Atmospheric Cerenkov telescopes have, somewhat surprisingly, turned out to be the most sensitive probes of activity in jets emerging from Active Galactic Nuclei (AGNs). Whipple Observatory observations of Mrk 421, Mrk 501, 1ES 2344+514 and H1426+428 together with EGRET observations of 3C 279, have become the benchmarks for AGN emission theories.
TeV gamma-ray observations give a unique view of the formation of shocks at irregular intervals every few days near the base of the jet. Flares almost as short as the basic timescale associated with accretion unto a supermassive black hole have been seen, indicating that we may be observing the processes right at the beginning of the jet.
Correlated multi-wavelength observations have been most important in testing the general process of the radiation which is consistent with a synchrotron component extending up to a few keV, followed by the Compton-scattered X-ray to gamma-ray component which probably falls off at energies above 1 TeV (Buckley et al. 1996).

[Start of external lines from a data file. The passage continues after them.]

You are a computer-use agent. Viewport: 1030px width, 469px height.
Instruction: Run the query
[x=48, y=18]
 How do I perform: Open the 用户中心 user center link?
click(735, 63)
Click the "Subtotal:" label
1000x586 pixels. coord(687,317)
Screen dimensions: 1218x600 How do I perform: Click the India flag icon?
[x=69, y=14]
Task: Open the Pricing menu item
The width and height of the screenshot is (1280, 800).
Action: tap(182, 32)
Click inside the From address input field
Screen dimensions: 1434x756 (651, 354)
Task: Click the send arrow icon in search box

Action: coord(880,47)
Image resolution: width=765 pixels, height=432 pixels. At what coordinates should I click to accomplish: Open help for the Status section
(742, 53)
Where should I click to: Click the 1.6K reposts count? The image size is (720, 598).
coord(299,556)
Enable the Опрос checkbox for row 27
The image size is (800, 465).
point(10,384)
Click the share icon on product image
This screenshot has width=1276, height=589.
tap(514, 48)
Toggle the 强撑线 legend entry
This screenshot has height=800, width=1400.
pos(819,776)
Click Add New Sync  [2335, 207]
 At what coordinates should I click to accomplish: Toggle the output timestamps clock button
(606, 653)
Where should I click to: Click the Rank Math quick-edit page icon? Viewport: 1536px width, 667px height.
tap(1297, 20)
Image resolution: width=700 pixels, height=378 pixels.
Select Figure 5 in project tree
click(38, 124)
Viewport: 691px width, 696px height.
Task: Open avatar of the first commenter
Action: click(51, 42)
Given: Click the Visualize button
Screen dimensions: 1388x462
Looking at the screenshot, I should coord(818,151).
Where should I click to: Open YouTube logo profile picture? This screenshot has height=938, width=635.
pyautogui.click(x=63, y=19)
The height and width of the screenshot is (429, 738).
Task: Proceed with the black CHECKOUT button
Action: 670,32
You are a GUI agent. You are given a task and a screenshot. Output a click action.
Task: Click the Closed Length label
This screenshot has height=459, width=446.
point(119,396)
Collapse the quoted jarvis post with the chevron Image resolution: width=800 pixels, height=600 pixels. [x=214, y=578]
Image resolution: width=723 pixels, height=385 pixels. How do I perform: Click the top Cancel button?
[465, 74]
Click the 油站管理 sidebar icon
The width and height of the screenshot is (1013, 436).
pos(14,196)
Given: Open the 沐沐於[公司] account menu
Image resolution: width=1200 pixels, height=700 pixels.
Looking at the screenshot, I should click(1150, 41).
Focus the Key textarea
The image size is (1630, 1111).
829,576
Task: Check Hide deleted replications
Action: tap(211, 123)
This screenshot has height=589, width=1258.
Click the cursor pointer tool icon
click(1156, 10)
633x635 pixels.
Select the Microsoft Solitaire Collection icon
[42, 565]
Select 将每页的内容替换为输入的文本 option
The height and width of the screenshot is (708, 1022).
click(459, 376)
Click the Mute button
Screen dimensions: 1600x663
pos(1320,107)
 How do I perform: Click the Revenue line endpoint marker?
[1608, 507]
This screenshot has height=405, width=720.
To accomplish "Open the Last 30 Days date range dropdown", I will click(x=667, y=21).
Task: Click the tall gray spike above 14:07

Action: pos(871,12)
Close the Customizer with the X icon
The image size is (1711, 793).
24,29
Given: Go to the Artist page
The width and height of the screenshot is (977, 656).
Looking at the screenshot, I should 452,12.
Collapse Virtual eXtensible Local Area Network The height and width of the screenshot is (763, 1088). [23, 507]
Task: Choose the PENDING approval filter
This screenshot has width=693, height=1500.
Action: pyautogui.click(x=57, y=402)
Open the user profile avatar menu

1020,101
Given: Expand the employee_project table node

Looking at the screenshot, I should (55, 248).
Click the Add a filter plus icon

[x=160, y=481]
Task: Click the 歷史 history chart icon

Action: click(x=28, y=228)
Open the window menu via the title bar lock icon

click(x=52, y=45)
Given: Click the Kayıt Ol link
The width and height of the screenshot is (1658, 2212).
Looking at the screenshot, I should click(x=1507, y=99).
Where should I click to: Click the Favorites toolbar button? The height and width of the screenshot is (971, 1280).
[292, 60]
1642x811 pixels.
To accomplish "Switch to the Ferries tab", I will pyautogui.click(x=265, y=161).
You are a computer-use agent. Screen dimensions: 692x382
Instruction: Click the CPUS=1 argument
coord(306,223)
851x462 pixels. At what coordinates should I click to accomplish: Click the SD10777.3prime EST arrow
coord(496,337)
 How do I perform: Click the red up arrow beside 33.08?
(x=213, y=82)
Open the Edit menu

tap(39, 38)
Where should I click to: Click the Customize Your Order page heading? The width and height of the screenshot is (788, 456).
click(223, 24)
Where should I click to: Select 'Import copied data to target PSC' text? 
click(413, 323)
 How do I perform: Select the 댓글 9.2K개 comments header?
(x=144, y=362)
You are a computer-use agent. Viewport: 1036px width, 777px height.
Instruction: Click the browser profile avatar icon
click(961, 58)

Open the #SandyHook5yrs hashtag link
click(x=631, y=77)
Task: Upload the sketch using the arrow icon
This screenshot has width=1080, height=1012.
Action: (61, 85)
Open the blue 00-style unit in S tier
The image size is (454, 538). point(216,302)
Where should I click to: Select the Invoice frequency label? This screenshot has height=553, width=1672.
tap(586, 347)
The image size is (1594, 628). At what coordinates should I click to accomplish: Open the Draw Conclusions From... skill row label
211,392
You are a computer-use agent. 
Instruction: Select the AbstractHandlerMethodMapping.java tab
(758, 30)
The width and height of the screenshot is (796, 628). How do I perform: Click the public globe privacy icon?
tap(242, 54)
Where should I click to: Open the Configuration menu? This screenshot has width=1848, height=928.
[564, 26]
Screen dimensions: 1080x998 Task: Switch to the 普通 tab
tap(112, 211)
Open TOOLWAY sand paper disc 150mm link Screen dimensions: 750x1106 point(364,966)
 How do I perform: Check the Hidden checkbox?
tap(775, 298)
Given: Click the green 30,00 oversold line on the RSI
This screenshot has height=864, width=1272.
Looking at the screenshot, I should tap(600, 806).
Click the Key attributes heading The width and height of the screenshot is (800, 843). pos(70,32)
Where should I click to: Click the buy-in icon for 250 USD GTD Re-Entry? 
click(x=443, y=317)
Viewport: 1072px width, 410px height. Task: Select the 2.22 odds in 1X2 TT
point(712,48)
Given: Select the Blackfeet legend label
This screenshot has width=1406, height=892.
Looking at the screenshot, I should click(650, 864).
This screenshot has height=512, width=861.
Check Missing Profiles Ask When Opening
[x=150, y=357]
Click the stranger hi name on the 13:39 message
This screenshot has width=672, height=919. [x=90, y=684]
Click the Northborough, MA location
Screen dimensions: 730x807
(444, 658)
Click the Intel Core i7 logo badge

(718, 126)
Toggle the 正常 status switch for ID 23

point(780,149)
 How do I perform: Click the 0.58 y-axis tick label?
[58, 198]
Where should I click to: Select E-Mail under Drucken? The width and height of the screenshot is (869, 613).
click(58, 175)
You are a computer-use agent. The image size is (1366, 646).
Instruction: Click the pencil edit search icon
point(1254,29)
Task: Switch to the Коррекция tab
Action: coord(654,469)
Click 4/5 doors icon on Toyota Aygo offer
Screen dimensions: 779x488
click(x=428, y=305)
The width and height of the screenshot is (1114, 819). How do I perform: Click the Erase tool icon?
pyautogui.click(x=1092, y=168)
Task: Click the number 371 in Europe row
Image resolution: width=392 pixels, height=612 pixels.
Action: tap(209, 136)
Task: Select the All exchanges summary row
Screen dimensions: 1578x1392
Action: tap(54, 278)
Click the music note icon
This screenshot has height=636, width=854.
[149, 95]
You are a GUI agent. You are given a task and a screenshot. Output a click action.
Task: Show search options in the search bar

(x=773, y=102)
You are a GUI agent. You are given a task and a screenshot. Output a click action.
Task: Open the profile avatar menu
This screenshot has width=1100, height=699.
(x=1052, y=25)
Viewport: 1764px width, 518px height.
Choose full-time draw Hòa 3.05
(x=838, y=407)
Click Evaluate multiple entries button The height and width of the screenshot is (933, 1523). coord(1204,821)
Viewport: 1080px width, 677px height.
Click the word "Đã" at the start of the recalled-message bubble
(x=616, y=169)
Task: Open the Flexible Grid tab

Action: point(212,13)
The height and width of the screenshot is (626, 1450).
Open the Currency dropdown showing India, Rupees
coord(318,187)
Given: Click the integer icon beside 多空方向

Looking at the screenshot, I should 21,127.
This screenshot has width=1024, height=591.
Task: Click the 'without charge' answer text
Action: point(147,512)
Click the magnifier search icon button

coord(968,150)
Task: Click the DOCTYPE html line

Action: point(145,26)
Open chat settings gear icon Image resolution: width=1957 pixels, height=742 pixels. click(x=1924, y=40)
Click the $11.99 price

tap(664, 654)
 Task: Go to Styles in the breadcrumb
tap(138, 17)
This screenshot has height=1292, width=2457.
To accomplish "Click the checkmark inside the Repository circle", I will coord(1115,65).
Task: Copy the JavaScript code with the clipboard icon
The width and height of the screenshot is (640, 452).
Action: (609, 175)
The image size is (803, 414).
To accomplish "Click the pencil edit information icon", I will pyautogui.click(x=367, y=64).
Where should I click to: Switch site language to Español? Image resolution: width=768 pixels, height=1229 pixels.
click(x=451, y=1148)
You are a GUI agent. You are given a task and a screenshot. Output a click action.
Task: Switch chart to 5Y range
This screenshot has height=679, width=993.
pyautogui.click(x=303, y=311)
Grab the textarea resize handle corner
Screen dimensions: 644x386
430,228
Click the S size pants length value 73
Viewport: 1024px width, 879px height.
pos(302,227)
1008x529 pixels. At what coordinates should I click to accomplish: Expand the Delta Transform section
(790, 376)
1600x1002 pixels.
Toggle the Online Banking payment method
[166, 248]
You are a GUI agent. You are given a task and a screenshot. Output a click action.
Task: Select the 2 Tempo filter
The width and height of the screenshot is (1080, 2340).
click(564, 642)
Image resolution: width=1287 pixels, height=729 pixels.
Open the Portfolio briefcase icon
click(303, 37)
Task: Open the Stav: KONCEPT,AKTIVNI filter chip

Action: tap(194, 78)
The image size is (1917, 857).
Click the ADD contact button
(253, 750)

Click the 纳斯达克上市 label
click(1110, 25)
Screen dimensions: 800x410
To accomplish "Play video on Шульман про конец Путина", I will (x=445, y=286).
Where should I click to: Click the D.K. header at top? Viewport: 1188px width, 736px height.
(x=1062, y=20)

VERITAS will contribute enormously to the understanding of AGNs in several ways. The good flux sensitivity will enable precise measurements of the rise and fall of intensity in flares. The versatility will offer the potential for greater monitoring of AGN activity. Spectral measurements will provide important information on the processes occurring in the jets as well as on the density of the extragalactic infrared photon field through which the TeV photons pass and consequently interact, a fact which limits the visibility of distant AGNs.